>>

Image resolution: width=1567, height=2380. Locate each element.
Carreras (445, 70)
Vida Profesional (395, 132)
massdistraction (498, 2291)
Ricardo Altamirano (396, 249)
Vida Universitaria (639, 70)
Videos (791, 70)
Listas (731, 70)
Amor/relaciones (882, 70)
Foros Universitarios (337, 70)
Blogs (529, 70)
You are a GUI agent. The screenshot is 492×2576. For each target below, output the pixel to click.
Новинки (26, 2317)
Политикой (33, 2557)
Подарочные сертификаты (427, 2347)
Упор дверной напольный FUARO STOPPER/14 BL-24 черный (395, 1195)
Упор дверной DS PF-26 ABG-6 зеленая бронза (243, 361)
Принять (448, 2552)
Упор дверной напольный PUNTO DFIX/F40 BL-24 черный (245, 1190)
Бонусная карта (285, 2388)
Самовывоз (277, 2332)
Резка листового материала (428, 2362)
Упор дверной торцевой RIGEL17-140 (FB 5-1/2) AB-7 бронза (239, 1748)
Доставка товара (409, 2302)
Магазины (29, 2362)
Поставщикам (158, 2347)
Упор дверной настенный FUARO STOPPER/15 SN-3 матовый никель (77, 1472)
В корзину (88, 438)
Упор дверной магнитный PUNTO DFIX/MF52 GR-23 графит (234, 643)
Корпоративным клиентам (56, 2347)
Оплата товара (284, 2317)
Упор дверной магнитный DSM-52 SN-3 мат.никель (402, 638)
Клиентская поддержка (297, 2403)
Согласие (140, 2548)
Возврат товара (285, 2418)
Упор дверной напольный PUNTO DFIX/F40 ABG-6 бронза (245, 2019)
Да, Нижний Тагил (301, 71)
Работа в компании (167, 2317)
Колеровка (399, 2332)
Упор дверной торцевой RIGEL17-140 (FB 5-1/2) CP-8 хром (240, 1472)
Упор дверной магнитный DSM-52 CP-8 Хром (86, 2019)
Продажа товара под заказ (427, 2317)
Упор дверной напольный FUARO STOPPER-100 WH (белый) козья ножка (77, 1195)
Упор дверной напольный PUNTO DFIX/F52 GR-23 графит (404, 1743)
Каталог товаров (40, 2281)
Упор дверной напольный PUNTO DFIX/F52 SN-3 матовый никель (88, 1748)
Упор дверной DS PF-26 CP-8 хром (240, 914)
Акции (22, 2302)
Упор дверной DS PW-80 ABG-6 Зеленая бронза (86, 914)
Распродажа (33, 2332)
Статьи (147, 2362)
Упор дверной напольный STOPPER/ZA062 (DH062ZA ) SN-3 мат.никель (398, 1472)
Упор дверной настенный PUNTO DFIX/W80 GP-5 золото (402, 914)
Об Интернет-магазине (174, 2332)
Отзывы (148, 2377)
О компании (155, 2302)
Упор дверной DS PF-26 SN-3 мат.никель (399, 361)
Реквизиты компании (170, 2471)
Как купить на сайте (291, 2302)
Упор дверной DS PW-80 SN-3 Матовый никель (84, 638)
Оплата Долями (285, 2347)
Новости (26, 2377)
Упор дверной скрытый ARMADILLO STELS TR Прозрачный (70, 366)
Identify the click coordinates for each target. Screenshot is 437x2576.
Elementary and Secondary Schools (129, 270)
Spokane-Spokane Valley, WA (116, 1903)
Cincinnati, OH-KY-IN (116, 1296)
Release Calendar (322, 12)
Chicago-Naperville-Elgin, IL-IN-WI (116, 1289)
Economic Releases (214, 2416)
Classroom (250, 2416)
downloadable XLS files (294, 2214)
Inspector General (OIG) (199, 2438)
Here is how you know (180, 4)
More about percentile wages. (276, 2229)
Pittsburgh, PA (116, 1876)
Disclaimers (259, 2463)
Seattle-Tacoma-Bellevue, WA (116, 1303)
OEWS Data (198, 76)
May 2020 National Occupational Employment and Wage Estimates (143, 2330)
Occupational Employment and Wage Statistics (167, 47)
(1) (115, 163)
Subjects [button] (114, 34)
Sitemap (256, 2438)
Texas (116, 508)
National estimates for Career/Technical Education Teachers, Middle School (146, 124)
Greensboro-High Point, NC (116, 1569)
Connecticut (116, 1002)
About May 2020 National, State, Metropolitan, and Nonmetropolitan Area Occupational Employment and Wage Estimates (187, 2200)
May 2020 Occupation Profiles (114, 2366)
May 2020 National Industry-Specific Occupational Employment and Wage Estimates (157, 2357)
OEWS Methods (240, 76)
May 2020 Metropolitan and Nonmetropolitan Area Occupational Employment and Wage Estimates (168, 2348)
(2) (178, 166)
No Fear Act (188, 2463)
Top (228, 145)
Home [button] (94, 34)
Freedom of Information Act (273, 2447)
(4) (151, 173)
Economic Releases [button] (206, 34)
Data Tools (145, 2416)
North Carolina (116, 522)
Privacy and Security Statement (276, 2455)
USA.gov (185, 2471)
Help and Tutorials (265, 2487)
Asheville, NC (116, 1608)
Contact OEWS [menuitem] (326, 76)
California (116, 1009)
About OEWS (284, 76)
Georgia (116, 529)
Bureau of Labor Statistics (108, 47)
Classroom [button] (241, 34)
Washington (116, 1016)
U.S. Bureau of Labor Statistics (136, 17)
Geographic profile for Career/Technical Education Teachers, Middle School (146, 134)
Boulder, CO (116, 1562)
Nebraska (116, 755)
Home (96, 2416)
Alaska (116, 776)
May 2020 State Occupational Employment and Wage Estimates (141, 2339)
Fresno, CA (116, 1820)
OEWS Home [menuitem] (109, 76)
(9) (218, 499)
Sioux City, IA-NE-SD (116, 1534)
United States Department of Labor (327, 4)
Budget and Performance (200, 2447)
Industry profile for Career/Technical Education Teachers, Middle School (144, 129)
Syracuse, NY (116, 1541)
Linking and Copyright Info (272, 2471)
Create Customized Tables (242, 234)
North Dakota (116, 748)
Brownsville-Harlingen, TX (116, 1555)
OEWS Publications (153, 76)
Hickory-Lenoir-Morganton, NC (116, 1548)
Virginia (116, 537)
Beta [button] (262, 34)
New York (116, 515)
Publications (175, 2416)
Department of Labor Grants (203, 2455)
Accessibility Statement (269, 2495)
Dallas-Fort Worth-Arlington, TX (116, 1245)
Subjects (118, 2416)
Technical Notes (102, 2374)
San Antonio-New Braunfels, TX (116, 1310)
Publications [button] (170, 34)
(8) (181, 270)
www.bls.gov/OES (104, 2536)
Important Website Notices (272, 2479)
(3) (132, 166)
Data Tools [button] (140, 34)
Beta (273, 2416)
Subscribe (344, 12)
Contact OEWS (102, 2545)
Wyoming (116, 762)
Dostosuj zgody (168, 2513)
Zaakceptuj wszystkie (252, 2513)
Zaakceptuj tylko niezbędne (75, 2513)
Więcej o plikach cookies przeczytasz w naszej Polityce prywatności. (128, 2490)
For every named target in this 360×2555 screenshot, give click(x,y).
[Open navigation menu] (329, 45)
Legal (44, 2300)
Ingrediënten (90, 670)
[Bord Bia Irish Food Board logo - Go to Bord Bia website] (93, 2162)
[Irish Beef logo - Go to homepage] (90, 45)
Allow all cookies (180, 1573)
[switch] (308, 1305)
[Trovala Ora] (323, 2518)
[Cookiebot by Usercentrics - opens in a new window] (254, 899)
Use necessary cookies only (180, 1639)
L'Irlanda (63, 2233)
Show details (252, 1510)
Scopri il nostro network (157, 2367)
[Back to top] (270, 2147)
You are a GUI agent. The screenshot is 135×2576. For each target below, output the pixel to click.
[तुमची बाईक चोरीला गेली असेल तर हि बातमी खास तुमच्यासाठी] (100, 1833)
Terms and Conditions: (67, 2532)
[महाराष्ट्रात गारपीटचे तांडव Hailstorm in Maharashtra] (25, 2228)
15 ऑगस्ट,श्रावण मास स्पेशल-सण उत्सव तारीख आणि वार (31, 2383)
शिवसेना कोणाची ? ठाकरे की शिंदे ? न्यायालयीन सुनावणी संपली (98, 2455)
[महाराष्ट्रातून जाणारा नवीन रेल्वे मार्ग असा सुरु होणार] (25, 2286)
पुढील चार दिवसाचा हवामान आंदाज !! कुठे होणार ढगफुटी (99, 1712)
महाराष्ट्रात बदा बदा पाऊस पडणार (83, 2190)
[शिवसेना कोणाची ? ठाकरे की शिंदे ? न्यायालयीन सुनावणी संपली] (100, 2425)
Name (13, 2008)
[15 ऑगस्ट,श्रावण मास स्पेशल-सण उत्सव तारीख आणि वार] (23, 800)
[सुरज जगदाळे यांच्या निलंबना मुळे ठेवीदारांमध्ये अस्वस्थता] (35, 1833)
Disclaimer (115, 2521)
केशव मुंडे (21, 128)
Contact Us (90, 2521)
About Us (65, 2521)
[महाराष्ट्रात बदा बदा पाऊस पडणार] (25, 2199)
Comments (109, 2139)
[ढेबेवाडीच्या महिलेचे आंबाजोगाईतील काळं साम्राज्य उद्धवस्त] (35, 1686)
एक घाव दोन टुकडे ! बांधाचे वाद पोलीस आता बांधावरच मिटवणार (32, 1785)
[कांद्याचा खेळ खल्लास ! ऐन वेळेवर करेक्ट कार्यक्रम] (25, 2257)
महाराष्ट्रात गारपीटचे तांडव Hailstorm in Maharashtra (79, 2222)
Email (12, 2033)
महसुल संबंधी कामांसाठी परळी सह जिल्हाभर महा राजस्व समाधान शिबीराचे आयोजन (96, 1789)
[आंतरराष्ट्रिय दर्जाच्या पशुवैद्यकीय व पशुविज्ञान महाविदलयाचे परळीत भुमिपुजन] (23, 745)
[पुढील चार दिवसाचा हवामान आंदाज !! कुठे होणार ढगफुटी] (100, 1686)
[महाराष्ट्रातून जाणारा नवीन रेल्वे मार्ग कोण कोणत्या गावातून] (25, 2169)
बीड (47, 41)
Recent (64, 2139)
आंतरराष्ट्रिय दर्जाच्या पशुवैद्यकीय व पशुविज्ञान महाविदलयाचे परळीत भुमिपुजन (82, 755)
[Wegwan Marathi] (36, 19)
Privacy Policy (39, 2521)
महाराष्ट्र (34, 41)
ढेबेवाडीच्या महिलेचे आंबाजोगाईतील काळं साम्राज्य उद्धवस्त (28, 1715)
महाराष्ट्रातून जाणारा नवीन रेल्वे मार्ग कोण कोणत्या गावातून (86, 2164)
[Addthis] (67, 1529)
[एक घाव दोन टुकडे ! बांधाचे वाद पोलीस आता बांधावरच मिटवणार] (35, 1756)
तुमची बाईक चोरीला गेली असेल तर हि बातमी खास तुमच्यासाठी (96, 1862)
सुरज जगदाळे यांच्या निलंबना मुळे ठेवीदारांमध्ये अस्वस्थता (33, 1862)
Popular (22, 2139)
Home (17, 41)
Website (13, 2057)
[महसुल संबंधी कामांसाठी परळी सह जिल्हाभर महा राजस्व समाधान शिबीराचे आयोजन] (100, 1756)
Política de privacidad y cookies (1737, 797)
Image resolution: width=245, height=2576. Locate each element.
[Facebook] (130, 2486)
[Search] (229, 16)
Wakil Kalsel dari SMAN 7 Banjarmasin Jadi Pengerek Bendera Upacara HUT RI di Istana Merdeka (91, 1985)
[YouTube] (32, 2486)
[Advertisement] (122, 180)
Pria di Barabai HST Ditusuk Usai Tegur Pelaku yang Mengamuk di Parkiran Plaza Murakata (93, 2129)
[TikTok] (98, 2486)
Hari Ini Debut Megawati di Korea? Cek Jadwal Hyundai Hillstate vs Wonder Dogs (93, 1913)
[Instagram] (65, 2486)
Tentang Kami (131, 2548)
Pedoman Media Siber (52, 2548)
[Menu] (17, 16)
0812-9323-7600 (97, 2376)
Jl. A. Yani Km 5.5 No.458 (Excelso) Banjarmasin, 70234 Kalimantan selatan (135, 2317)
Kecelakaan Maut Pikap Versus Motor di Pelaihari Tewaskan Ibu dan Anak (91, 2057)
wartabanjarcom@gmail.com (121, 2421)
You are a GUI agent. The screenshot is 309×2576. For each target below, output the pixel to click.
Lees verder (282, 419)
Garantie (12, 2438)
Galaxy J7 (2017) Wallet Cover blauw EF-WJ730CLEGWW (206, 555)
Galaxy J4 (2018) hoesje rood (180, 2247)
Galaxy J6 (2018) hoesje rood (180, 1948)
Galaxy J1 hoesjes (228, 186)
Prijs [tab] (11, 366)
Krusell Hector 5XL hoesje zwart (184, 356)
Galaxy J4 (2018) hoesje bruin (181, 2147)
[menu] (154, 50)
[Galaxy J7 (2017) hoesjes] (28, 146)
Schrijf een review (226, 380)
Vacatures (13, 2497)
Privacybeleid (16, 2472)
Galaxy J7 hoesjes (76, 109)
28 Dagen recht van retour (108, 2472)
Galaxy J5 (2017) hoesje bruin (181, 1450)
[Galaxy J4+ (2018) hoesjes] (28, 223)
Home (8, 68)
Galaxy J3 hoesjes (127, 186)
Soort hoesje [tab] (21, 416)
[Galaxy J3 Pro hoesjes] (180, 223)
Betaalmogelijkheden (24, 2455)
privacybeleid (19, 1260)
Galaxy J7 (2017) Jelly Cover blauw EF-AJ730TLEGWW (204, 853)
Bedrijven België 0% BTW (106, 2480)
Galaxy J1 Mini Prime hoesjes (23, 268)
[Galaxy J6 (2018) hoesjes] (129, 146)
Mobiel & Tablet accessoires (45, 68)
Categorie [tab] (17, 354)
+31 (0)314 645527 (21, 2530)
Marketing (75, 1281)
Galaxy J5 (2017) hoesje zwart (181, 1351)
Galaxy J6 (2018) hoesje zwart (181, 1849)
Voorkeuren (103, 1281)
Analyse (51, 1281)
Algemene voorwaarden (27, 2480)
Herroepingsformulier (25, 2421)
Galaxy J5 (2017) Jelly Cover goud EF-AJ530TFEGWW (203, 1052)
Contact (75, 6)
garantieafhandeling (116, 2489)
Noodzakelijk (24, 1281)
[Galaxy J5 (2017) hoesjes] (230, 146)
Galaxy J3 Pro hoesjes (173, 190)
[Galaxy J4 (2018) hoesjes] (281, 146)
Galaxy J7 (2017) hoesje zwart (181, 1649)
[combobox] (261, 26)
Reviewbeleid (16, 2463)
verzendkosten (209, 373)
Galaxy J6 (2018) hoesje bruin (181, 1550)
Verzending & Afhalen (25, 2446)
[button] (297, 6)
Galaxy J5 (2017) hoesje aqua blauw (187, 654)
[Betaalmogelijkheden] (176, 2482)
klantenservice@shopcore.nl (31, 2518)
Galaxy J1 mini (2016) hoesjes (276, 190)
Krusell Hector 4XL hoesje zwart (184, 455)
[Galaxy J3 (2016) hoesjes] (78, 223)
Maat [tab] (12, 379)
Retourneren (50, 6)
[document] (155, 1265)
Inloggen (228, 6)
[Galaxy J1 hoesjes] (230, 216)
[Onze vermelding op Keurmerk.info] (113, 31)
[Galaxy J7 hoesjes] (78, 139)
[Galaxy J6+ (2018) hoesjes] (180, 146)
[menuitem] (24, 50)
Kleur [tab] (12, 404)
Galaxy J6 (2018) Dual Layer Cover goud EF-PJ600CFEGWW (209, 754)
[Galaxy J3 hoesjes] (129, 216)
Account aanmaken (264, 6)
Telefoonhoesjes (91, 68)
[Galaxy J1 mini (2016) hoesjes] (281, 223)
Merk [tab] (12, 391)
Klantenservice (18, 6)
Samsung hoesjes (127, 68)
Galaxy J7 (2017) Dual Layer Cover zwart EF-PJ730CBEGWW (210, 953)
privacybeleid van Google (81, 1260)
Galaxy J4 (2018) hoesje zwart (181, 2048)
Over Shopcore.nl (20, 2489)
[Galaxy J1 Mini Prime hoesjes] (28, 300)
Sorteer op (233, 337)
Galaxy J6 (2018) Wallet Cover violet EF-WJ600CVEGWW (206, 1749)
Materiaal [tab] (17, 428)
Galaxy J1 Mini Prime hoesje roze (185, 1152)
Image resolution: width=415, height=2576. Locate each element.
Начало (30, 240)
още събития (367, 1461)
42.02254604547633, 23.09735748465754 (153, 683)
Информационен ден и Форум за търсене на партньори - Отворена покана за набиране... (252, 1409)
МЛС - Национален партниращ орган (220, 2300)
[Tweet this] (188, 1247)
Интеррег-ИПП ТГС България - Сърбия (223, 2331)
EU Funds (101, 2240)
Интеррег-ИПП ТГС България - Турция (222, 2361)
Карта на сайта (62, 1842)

<<

* [WHAT IS EXPECTED]: For each line of the listing that holds the word "Layer", show that line.

* [EXERCISE SOLUTION]:
Galaxy J6 (2018) Dual Layer Cover goud EF-PJ600CFEGWW (209, 754)
Galaxy J7 (2017) Dual Layer Cover zwart EF-PJ730CBEGWW (210, 953)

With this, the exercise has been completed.